Henry David Thoreau went to the woods because, he wrote in Walden, he wanted to “live deliberately, to front only the essential facts of life.”
Yet in the book Thoreau didn’t mention the fact that a year earlier, he had accidentally set the woods near his home town of Concord on fire, causing a 300-acre blaze, a near disaster, and costing the town $2,000, at the time a considerable sum.
In Walden he famously scorned those who would live “lives of quiet desperation,” but he didn’t mention after the fire that he himself was scorned in Concord as a “woodsburner.”
Is it possible he went to the woods to redeem himself? To become something besides a town pariah?

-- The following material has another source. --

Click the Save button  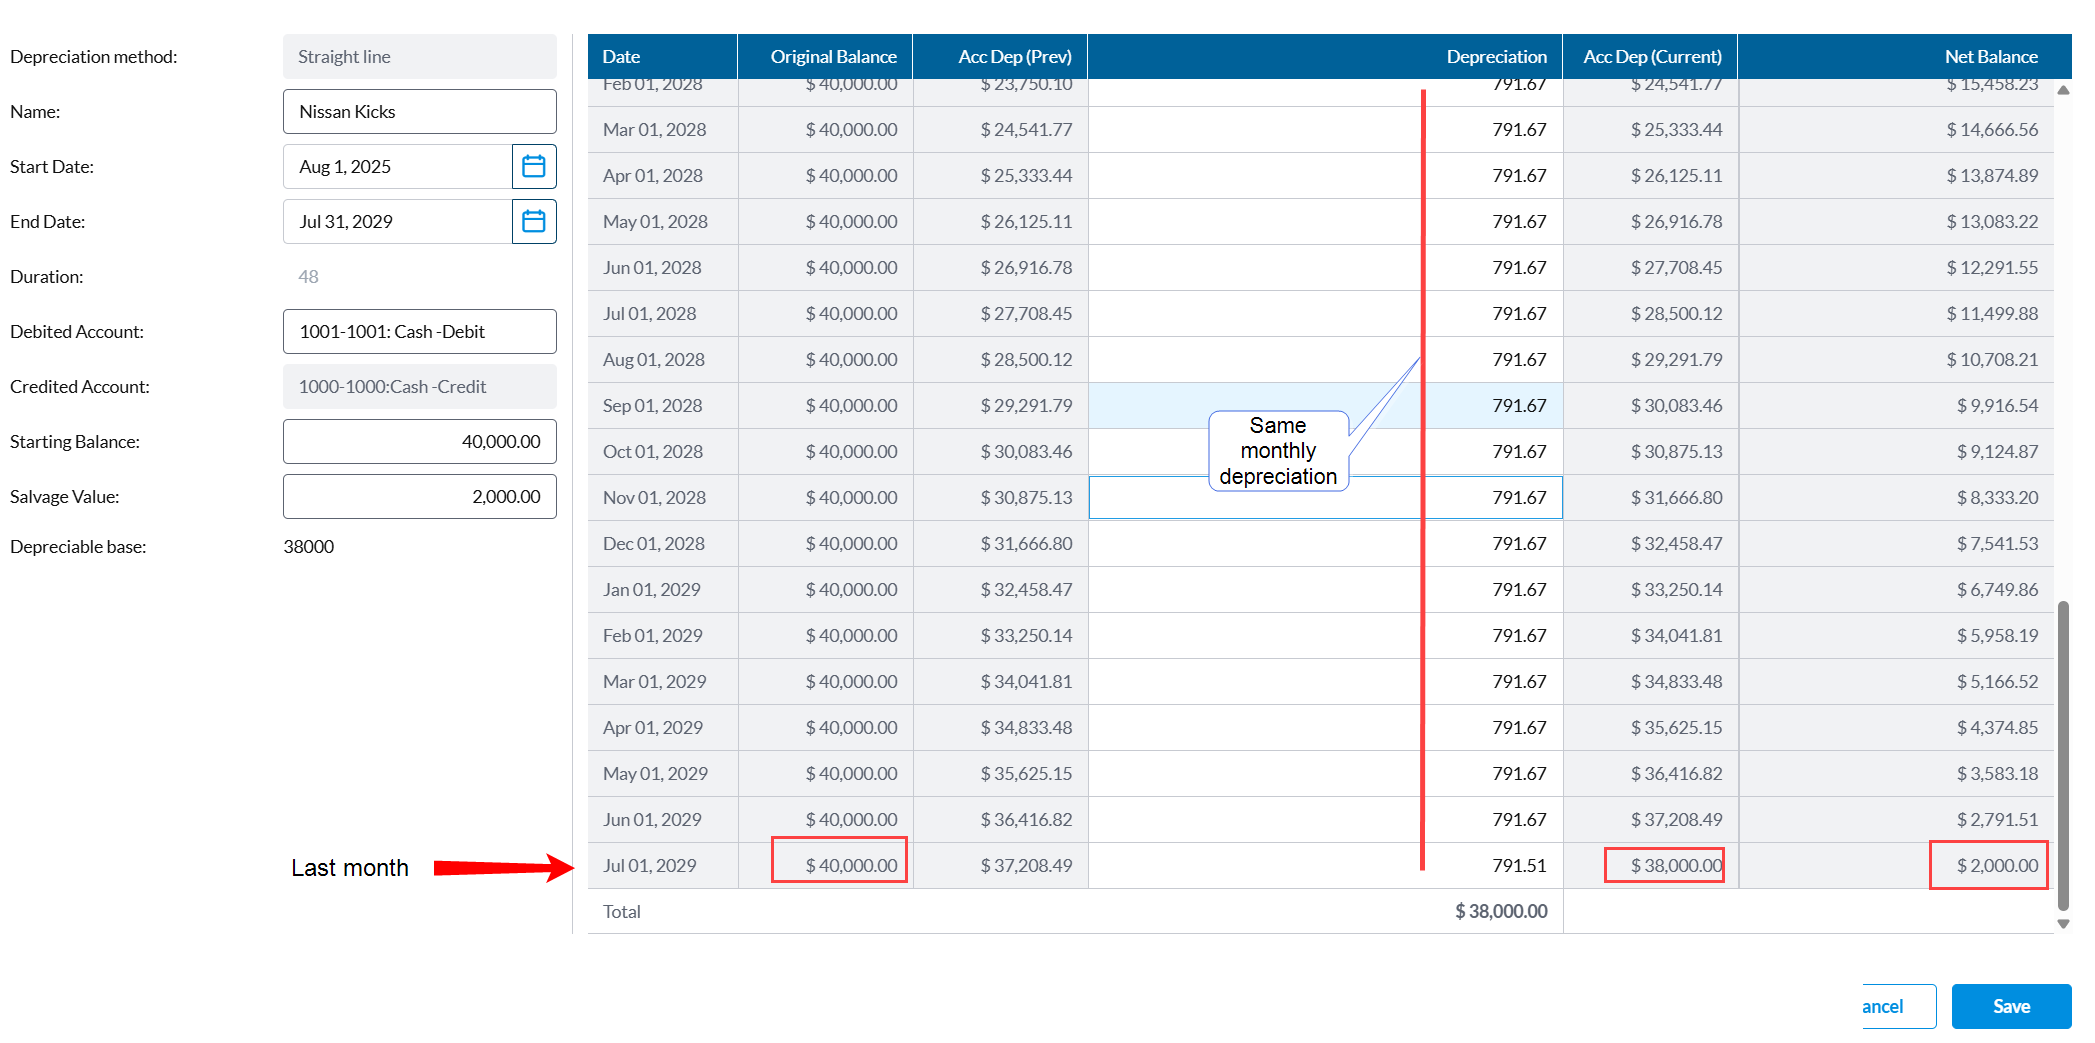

That’s the suggestion of a first novel coming out next week by John Pipkin, called — yes — Woodsburner. In a column for the Boston Globe, Pipkin writes:
That the father of American environmentalism could have been the scourge of the Concord Woods may seem too ironic to be true. Yet, not only did this unlikely event actually occur, but it seems quite possible that, given Thoreau’s general lack of direction at the time, as well as his growing interest in pursuing a career as a civil engineer, America’s first great naturalist might not have undertaken his Walden experiment at all, had it not been for the forest fire he sparked a year earlier.
In Walden, Thoreau wrote that “To regret deeply is to life afresh.” Could regret over an inadvertent act of destruction have led to a new life for Thoreau, and the first great work of environmentalism?